Drug-resistant bacteria such as golden staph can cause infections on devices like catheters, pacemakers and joint replacements that are notoriously difficult to treat.
A team of researchers from Sydney's University of Technology say they have discovered how the bacteria behaves and why it spreads so quickly.
The research has just been published in the prestigious US journal Proceedings of the National Academy of Sciences.
Associate Professor Cynthia Whitchurch says the development is a breakthrough.
"Bacterial infections of medical devices are thought to account for about half of all hospital-acquired infections, which can lead to enormous healthcare costs," she said.

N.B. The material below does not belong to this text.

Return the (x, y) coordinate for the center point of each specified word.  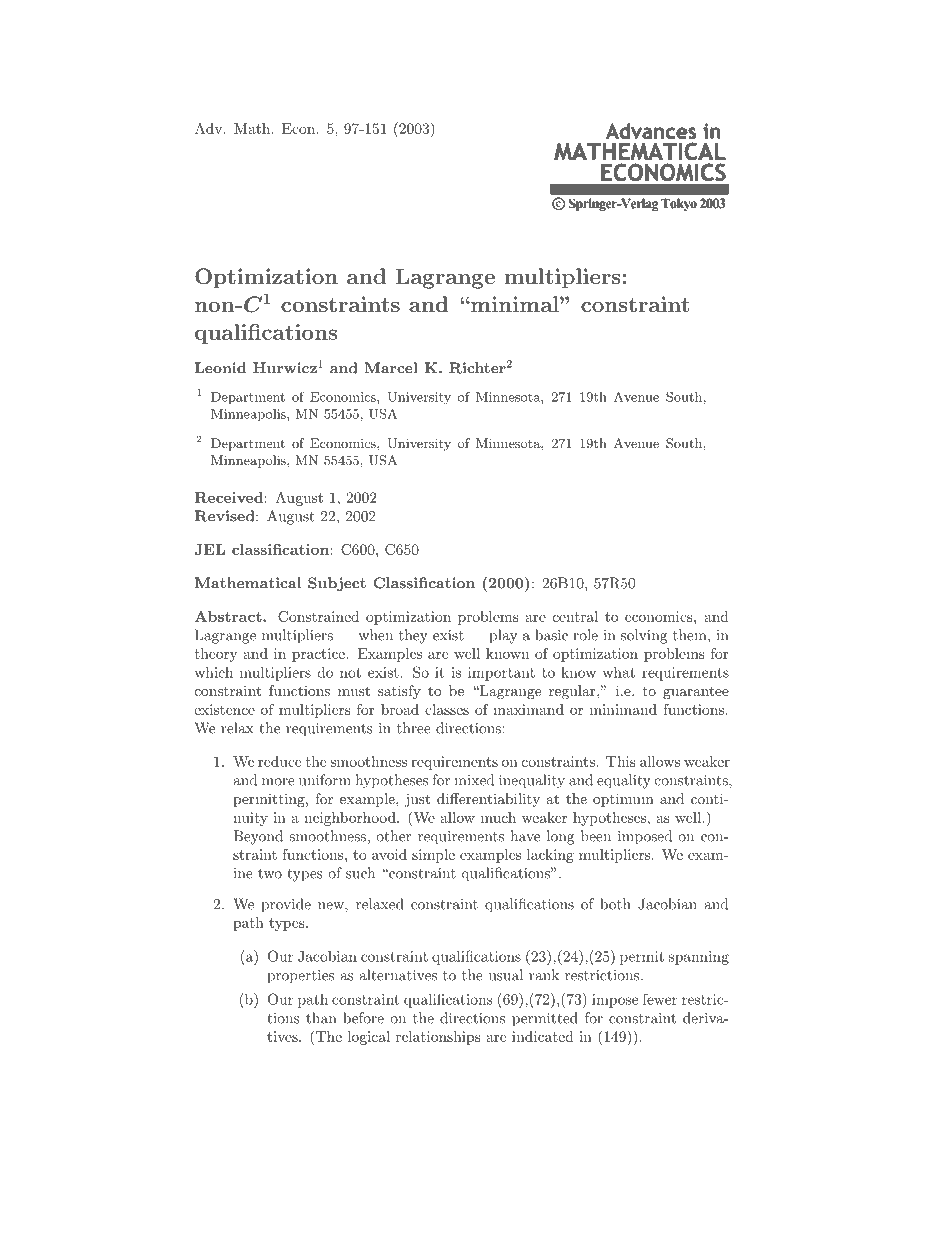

"It's estimated in the US alone that it can cost somewhere in the vicinity of $5 billion a year.
"We understand something new about how bacteria work – how whole populations of bacteria work – and we might be able to use that knowledge to control them in ways we hadn't considered before."
Researchers used a sophisticated imaging system to study the bacteria's behaviour.
They found the bacteria secreted a glue-like DNA that bound hundreds of cells together in what is called a biofilm, which is fast-moving and resistant to antibiotics and the body's natural immune defences.
Those cells then became like a bulldozer, gouging tiny trails or "furrows" as they moved along the surface.
Professor Whitchurch says the next step is trying to find a way to sabotage that process.
"What we found is that bacteria are able to build their own sort of road network, and that they can manage traffic flow throughout that road network to enable really rapid expansion of biofilms across surfaces," she said.
"Instead of allowing the bacteria to create their own furrows ...we [can] create our own furrows in say the surface of a catheter [which would] inhibit their ability to run up the catheter of their own accord.
"We can direct them into, for example, futile circles, so that their rate of migration along the catheter is significantly inhibited."